The Finance Act 2024 makes transitional provisions to avoid overlap and gaps in entitlement where, in a situation where R&D is contracted out between companies, one has expenditure in a pre-1 April 2024 accounting period (i.e. beginning before 1 April 2024), and one has expenditure in post-1 April 2024 accounting period (i.e. beginning on or after 1 April 2024).

In what follows “old R&D relief” means the SME scheme (Chapter 2 of Part 13 CTA09 before the FA24 amendments) and RDEC (Chapter 6A of Part 3 CTA09, now repealed), and “new relief” means ERIS (Chapter 2 of Part 13 CTA09 as amended by FA24) and new RDEC (Chapter 1A of Part 13 CTA09 as enacted by FA24).

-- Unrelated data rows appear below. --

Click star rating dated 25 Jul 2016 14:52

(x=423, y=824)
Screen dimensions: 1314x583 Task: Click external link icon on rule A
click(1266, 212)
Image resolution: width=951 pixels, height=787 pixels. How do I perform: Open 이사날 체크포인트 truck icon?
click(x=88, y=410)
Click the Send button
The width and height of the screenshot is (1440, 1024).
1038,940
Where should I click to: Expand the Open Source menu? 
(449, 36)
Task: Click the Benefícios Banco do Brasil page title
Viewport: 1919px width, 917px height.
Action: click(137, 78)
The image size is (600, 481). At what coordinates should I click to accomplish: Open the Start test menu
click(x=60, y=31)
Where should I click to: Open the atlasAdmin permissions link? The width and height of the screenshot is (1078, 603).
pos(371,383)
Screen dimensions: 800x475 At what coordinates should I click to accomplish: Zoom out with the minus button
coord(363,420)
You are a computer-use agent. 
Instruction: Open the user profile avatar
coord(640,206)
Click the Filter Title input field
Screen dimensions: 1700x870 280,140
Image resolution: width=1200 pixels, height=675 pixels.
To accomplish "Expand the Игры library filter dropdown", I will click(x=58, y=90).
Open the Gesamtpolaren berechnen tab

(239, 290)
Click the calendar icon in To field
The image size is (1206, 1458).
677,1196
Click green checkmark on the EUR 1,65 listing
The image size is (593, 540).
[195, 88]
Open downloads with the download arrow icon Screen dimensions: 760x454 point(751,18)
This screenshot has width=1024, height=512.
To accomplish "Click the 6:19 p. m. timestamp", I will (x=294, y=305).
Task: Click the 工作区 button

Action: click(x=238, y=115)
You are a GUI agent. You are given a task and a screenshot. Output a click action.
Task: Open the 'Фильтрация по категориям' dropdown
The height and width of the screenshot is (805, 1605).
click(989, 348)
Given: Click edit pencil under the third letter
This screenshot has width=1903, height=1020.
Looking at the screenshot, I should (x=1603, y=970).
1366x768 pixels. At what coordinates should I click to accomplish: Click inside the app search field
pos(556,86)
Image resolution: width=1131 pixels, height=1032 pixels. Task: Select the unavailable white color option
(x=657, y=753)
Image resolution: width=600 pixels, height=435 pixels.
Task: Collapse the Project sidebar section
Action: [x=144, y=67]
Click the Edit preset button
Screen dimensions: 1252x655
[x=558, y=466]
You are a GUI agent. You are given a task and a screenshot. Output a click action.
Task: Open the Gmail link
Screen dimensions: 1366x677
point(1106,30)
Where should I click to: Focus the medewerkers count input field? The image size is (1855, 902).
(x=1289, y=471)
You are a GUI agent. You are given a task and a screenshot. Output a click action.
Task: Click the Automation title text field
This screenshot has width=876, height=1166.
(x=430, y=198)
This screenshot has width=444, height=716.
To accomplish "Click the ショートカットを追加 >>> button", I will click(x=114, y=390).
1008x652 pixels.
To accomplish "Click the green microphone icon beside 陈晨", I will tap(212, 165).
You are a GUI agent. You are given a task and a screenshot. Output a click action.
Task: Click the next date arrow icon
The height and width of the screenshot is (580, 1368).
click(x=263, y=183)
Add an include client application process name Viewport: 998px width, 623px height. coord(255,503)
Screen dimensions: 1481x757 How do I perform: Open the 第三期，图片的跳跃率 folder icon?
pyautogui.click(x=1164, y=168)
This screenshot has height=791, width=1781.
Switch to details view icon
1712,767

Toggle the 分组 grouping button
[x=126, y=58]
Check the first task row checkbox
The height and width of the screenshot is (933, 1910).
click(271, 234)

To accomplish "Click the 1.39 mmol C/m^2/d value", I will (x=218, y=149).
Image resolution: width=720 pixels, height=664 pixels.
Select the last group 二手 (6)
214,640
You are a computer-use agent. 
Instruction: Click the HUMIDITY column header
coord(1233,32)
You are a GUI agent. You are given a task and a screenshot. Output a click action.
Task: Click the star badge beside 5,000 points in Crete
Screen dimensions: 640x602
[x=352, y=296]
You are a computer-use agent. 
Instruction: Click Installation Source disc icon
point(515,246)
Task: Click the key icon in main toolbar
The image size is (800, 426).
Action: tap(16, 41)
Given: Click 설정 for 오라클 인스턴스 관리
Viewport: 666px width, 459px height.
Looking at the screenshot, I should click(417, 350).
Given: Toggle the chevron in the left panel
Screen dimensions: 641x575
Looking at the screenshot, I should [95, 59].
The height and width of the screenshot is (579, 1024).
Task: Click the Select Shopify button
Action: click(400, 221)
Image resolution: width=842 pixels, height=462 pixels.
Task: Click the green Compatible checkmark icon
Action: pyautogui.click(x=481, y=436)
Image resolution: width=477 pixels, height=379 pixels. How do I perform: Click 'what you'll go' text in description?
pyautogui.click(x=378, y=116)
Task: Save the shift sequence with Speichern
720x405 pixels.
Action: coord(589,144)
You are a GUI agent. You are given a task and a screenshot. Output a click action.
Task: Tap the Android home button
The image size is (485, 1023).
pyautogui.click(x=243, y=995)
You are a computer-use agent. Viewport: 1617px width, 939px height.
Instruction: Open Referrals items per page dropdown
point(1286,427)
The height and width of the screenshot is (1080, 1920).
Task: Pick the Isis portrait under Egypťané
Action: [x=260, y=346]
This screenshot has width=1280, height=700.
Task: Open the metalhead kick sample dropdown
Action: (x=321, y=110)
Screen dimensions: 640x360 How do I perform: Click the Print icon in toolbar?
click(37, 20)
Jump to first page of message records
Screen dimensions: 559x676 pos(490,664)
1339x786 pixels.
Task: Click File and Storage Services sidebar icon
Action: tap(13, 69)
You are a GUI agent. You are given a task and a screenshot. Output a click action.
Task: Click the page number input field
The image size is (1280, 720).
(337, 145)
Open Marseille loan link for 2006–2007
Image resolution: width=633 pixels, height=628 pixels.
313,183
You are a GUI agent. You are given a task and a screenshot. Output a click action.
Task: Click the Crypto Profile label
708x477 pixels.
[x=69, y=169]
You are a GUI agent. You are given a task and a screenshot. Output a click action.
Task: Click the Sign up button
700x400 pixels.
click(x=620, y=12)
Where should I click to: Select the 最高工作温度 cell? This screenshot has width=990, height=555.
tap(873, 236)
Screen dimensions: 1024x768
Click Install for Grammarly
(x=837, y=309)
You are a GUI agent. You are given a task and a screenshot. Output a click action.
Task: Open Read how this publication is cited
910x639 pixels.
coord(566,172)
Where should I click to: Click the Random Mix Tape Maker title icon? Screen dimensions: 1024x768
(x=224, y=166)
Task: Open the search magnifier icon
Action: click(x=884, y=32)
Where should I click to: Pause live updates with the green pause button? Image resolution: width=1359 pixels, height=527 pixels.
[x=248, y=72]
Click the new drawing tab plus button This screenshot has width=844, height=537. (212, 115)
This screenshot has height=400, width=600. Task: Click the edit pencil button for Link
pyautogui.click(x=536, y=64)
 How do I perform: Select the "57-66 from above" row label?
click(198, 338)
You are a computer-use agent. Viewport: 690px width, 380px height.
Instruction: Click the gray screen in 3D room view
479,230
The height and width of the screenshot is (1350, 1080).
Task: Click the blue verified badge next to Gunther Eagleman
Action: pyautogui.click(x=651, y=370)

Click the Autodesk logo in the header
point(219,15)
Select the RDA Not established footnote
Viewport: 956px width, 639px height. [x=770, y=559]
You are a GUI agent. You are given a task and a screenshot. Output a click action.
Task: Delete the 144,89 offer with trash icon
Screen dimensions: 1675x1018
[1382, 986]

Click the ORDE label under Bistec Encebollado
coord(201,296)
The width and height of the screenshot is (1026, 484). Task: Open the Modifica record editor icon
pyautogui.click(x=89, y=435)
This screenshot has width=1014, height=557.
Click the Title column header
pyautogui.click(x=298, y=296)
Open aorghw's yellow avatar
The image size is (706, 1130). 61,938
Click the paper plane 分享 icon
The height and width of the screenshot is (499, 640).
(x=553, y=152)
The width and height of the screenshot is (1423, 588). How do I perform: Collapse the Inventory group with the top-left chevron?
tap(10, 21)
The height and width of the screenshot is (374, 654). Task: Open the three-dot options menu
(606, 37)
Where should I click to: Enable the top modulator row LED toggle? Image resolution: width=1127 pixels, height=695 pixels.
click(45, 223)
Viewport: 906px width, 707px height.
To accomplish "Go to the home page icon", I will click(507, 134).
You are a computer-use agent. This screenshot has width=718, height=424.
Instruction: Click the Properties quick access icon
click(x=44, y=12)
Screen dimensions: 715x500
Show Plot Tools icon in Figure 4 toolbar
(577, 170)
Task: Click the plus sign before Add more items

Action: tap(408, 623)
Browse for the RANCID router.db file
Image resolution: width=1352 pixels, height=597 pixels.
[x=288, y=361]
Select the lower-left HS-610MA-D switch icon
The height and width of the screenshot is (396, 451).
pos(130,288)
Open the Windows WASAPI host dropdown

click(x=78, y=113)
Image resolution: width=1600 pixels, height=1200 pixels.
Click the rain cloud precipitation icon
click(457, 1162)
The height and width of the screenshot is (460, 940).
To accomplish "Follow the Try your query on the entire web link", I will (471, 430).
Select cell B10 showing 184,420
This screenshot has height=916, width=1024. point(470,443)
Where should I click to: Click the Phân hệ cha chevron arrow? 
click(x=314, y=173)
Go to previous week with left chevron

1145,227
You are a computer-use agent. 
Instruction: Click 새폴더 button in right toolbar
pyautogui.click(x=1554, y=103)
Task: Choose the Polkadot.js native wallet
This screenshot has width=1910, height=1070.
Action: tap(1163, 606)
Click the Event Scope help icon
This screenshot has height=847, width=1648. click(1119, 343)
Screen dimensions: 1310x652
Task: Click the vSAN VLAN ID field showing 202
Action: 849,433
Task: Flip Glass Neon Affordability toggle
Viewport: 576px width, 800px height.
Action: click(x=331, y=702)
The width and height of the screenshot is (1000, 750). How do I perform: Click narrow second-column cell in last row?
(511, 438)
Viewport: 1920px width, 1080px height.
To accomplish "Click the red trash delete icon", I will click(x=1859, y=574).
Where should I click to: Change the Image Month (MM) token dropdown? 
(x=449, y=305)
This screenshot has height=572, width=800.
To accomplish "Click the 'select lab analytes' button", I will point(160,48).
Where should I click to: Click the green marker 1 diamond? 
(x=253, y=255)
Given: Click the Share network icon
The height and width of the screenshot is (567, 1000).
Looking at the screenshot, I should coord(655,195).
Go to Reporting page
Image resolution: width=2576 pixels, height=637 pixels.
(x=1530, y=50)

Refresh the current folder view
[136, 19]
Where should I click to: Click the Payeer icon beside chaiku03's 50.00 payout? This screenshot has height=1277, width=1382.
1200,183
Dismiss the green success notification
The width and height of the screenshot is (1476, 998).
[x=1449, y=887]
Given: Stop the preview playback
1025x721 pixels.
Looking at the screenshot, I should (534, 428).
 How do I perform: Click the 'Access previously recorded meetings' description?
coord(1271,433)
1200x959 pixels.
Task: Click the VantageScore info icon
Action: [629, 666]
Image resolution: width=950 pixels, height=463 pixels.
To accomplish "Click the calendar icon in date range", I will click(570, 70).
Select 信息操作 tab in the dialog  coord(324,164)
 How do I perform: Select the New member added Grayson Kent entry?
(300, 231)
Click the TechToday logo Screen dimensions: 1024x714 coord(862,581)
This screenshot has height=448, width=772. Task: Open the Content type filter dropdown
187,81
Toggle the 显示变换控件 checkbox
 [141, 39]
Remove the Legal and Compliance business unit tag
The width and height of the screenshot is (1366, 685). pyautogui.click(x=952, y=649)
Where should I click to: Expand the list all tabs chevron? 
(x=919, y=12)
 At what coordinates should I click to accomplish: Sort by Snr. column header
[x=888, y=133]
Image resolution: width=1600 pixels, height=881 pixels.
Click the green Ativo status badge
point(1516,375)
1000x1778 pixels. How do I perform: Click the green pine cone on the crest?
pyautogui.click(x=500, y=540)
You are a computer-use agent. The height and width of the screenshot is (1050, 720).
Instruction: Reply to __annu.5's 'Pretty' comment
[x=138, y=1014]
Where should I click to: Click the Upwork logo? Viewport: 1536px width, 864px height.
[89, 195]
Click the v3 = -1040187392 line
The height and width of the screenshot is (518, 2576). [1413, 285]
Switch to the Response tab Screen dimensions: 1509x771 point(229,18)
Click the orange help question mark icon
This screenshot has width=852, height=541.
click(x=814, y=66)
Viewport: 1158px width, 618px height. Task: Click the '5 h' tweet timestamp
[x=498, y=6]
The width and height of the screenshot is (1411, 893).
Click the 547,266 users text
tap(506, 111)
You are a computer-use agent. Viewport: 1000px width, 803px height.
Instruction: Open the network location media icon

Avoidance of double claims

Where, in respect of expenditure attributable to the same R&D activities, a company (A) would be entitled to old R&D relief, and another company (B) would be entitled to new R&D relief, the general rule is that A is entitled to relief and B is not. The exception is where B would also have been entitled to old relief on the expenditure, but for the amendments made by FA24.

Example 1

Company A, an SME, contracts out activities to its unconnected contractor company B, also an SME, which form part of A's R&D project. Company B undertakes independent R&D to fulfil its contract to A, but this R&D does not constitute R&D contracted out to it by A under new CTA09/S1133. Company A’s accounting period runs from 1 March 2024 to 30 April 2025. Company B’s accounting period runs from 1 April 2024 to 31 May 2025. The contract is entered into on 1 April 2024. Company A incurs expenditure and pays B £100k for its services on 31 January 2025. Company B incurs expenditure of £80k on R&D done to fulfil the contract between 1 April 2024 and 31 December 2024.

Without the transitional provision, both parties would be able to claim because:

  • A has £65,000 of qualifying expenditure (subcontractor costs) under the old (SME) rules
  • B has £100,000 of qualifying expenditure (staffing costs) under the new rules

Under the transitional provisions, A is entitled to claim, and not B, because B would not have been able to claim for the £100k under the old rules (R&D subcontracted to it by a person not within CTA09/S104C, now repealed).

Avoidance of gaps in entitlement

Customer under old rules deemed ineligible

Where a company has pre-commencement expenditure (i.e. expenditure incurred in an accounting period beginning before 1 April 2024), which

  • is not eligible for old R&D relief
  • would have been eligible to new R&D relief if it had been post-commencement expenditure (i.e. expenditure incurred in an accounting period beginning on or after 1 April 2024) as either:
    • expenditure on contracted out R&D (CTA09/S1042E or CTA09/S1053)
    • expenditure on activities contracted out to it by an irrelievable client (see CIRD161000) (CTA09/S1042F or CTA09/S1053A)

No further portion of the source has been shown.